The Road Crossing Code is a guide for all pedestrians. However, children need to be taught how to use it and should not be allowed to go out alone until they can fully understand and apply it correctly. The age at which they can apply the Road Crossing Code will vary; for instance, many children cannot fully understand and apply those parts of the Code requiring judgement of speed and distance of approaching vehicles. Teaching children the Road Crossing Code, and the age at which parents allow them to go out and cross roads by themselves, should therefore be suited to the abilities of each child.

(For a full explanation of the Road Crossing Code and how to apply it in different road and traffic situations, see pages 8 to 20.)

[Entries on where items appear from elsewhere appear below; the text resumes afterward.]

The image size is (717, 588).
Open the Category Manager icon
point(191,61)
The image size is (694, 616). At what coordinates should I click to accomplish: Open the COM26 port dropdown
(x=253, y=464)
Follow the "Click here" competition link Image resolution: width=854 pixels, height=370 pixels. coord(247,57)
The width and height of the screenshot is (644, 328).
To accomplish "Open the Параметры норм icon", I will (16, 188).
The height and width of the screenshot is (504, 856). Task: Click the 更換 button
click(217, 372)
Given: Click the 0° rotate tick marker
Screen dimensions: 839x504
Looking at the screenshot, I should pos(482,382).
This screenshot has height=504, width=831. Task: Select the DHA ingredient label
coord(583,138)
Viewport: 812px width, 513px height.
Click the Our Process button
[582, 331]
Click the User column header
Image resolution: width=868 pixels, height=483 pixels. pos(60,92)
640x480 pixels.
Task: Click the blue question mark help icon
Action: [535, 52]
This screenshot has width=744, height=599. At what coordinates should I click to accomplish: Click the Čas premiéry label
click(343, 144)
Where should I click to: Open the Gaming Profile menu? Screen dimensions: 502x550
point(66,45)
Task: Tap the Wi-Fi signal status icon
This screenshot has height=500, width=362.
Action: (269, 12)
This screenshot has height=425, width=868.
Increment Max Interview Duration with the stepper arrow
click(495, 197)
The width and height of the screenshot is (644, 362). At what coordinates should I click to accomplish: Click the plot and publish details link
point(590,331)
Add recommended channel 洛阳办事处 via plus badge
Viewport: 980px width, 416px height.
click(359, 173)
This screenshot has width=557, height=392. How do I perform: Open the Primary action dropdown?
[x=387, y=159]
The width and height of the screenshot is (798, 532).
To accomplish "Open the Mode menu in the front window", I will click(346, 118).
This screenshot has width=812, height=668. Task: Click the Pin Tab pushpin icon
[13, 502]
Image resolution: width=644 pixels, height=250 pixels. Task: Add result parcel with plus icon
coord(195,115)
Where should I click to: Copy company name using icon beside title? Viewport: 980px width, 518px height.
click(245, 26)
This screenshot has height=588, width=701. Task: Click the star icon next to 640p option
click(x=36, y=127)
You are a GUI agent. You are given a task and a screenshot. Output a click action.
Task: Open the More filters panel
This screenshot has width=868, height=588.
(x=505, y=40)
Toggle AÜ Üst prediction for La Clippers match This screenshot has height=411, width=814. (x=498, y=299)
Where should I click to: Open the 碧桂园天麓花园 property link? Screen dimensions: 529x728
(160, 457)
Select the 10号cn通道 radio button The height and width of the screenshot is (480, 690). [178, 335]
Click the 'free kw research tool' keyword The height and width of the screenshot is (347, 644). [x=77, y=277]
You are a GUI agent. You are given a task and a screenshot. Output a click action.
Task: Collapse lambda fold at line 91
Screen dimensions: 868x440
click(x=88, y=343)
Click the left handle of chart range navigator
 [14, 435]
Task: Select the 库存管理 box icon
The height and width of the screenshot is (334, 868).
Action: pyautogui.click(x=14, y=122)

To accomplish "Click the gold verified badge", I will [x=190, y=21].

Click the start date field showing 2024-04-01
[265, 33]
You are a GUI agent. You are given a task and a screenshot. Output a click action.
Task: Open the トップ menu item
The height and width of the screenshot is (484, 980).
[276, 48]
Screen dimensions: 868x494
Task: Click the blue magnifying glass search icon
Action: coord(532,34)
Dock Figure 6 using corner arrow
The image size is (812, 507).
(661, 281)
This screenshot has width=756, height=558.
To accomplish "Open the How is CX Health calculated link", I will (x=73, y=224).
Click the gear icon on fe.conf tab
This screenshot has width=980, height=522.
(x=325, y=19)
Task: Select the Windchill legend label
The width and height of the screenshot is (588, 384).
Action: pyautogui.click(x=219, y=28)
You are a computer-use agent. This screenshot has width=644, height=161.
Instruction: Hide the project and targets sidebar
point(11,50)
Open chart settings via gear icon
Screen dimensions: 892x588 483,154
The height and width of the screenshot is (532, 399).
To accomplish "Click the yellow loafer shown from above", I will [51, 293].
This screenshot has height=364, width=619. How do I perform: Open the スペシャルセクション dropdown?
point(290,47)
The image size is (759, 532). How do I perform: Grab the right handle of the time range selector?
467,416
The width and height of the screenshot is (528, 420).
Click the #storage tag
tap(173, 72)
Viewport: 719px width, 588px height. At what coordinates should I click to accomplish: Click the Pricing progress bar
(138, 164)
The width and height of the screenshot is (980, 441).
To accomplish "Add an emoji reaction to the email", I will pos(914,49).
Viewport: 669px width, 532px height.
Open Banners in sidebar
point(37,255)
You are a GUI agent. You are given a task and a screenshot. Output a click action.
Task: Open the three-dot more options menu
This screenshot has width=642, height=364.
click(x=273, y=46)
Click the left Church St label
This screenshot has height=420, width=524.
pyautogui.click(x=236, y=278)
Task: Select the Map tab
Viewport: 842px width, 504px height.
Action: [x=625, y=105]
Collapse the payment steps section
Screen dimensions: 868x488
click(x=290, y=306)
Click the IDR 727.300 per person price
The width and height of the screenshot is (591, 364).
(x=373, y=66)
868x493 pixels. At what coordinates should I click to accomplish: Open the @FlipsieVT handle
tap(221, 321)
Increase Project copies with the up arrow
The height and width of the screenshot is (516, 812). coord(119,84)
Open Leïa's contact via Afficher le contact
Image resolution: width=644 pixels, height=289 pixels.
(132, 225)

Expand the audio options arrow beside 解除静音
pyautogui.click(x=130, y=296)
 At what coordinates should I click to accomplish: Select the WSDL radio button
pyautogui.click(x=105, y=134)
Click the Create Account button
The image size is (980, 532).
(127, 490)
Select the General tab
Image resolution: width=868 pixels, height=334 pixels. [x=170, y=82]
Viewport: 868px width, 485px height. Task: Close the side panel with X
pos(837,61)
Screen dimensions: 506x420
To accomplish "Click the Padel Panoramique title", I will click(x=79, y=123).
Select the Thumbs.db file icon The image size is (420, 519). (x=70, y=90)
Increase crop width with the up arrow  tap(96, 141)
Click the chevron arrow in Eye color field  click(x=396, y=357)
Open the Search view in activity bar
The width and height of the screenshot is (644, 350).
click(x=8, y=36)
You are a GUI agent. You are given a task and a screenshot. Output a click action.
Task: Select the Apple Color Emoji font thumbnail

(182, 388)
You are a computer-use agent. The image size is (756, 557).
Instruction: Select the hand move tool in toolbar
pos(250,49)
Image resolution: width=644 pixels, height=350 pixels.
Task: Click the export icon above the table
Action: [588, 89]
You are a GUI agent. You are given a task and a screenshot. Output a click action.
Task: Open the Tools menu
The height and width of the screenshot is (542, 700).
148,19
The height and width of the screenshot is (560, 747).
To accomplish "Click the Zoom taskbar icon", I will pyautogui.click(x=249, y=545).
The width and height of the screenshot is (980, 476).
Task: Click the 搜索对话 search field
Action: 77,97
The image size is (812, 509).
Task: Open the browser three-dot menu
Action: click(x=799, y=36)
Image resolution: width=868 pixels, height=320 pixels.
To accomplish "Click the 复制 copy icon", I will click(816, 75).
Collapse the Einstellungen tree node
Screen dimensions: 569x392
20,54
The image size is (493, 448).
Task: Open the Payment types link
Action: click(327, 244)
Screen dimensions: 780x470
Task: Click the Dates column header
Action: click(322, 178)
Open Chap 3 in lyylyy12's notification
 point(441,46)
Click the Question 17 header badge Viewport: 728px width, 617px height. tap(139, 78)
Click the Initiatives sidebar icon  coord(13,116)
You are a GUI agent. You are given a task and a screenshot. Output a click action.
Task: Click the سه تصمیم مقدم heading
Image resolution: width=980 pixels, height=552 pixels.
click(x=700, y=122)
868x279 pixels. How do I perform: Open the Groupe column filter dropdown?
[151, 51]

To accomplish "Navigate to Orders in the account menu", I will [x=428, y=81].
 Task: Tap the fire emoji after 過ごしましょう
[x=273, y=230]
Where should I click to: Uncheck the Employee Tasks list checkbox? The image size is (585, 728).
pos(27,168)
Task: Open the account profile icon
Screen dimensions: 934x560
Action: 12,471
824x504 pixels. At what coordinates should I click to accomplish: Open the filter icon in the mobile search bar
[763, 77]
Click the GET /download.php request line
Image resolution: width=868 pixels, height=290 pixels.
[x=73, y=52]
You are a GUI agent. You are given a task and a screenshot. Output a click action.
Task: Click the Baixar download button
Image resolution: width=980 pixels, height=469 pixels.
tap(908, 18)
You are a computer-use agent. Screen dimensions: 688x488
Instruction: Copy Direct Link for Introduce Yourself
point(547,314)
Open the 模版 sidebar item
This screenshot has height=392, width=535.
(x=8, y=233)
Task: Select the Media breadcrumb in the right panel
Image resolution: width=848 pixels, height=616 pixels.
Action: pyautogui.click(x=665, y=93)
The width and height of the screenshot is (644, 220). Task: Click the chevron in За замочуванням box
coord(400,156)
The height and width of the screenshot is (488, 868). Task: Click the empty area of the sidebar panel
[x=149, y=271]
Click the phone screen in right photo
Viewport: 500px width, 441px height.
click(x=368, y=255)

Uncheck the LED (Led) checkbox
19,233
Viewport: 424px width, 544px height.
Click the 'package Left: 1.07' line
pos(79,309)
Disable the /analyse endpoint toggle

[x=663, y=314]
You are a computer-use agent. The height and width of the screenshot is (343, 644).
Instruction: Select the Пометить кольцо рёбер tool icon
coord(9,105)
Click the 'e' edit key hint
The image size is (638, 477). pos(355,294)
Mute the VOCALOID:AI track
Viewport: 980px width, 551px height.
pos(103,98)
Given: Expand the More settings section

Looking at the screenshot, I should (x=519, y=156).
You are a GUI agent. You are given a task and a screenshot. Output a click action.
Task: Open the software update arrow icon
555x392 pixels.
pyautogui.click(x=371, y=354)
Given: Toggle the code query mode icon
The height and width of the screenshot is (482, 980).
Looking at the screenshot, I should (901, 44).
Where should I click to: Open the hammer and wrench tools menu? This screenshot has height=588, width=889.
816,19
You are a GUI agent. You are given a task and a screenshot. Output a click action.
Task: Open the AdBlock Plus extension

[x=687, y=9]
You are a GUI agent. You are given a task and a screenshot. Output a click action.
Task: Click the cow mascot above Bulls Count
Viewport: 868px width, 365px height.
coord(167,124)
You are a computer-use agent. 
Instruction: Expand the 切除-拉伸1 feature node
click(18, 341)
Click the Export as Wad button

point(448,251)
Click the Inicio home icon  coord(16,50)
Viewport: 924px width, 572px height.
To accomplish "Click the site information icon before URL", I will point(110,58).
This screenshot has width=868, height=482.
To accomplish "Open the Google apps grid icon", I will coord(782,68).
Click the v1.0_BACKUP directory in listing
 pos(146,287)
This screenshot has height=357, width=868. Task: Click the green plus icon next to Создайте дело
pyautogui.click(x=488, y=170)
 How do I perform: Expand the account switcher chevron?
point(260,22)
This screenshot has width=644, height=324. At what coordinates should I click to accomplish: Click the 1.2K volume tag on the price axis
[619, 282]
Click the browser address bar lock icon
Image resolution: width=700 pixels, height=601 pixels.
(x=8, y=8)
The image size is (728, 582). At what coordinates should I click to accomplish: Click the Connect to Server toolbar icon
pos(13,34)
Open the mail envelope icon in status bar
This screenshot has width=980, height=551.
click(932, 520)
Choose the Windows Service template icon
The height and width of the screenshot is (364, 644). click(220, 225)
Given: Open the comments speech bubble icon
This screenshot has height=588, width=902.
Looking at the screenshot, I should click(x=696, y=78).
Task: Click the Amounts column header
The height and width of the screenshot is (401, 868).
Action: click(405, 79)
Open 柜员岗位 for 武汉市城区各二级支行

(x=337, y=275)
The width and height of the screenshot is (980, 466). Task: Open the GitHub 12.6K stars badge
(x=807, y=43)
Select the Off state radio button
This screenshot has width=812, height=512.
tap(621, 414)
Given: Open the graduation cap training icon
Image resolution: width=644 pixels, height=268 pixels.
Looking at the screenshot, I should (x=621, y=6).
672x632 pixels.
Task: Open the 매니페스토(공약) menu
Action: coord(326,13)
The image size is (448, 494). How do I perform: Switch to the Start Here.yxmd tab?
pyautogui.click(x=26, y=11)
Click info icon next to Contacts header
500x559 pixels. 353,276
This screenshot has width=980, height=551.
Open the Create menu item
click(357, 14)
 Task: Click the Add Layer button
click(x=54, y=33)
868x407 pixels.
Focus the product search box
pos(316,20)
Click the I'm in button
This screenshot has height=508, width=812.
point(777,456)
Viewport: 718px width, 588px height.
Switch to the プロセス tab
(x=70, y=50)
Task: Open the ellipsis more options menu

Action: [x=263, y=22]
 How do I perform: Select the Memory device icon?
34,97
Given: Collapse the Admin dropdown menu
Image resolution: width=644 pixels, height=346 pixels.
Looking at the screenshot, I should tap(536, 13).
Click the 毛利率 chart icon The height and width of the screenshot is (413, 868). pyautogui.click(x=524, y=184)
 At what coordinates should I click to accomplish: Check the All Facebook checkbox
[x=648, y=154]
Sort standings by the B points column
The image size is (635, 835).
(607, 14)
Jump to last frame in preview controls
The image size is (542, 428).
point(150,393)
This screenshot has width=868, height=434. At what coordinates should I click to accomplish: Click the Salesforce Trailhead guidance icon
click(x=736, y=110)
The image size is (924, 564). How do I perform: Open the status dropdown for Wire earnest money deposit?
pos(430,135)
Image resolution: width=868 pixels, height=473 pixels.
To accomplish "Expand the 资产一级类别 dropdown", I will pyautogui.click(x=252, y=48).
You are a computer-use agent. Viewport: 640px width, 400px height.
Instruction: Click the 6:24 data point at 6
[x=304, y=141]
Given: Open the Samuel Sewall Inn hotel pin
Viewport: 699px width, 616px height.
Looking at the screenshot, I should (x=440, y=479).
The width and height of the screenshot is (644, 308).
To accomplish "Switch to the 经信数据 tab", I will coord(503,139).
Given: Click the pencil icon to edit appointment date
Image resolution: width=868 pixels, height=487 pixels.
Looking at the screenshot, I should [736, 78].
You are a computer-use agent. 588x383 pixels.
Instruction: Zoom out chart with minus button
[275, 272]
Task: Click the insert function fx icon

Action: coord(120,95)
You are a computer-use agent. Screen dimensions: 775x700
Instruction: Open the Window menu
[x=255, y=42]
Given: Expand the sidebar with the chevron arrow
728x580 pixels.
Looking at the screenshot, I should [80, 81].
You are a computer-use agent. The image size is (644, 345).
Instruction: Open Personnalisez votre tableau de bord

Child safety in private cars

Children are more vulnerable in crashes. The best way to protect them from the impact of a crash is to put them in the rear seats and in suitable restraints (see page 45 for more details of the use of seat belt and child restraining devices). This will stop them from being thrown around or
out of the car.

If you are the driver, it is your responsibility to ensure that all passengers are belted up. For children, you have to ensure (a) any front seat passenger under the age of 3 is securely fastened to the seat by means of an approved restraint for children (equally applies if the child passenger sits in the rear and such restraining device is available for use); and (b) any front seat or rear seat passenger of or over 3 years of age but under 15 years old must wear a seat belt (or a body restraining seat belt or a lap belt or a restraining device for a young person) if such seat belt is available for use. Such seat belt must be secured to anchorage points of the vehicle other than on the seat itself.

You must not hold a child in your arms or allow the child to sit on your lap when you are sitting in the front passenger seat. In an accident, the child can be crushed between you and the vehicle dashboard or thrown out of the vehicle.

If children are in someone else's car or if you are carrying a lot of children, suitable child restraints may not be available. In that case, children should wear seat belts rather than not be restrained at all.

Young children should be placed in the rear seats and restraining devices appropriate to their age and size should be used (see further information on page 45).